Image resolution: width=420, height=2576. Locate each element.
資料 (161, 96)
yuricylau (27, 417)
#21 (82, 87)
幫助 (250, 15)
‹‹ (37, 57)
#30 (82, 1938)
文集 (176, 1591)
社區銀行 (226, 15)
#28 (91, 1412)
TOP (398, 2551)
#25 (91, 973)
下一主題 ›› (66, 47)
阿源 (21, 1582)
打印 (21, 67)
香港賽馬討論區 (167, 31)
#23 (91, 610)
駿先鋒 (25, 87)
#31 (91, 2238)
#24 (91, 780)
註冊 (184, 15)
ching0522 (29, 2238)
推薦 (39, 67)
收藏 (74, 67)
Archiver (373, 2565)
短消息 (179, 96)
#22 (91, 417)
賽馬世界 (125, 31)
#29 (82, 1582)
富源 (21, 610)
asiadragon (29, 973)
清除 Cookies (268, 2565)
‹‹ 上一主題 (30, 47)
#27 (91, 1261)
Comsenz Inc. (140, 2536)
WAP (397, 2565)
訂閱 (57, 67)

========================

■ TASK DIRECTIONS ■
Please make an exact copy of the lines above from the line with "下一主題 ›› (66, 47)" through the line with "富源 (21, 610)", both ends included.

■ RESULT OF THIS EXERCISE ■
下一主題 ›› (66, 47)
阿源 (21, 1582)
打印 (21, 67)
香港賽馬討論區 (167, 31)
#23 (91, 610)
駿先鋒 (25, 87)
#31 (91, 2238)
#24 (91, 780)
註冊 (184, 15)
ching0522 (29, 2238)
推薦 (39, 67)
收藏 (74, 67)
Archiver (373, 2565)
短消息 (179, 96)
#22 (91, 417)
賽馬世界 (125, 31)
#29 (82, 1582)
富源 (21, 610)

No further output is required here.